Statement of Asterio B. Palima
Member, NDFP Negotiating Panel
28 November 2023
On Amnesties and Peace Negotiations
Four days ago, President Marcos Jr. of the GRP, issued Proclamation 404 to grant amnesty to the CPP/NPA/NDFP among other groups. The amnesty claims to seek “peace, unity and reconciliation.”
Since the very beginning of the peace negotiations many decades ago, the NDFP has always asserted that a just and lasting peace can only be attained by addressing the roots of the civil war. This kind of amnesty program does not address/is unresponsive to the socioeconomic and political factors that drive Filipinos to rebel. It fails to provide the opportunity to enact social, economic and political reforms that will pave the way for a just and lasting peace.
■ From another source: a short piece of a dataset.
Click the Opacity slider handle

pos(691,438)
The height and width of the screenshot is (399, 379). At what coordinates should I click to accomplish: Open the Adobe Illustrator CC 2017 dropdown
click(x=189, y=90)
Any amnesty program should be the result of negotiated peace that is based on justice and addressing the roots of the civil war. In fact, this was discussed in the previous negotiations but such negotiations were terminated six years ago. By that time the two Parties through their respective technical working groups had already discussed and agreed upon a substancial portion of the Comprehensive Agreement on Social and Economic Reforms. The Parties had even set up committees for the remaining substantial agendas, namely, political and constitutional reforms; and end of hostilities and disposition of the armed forces. Sadly, this momentum had been dissipated and lost.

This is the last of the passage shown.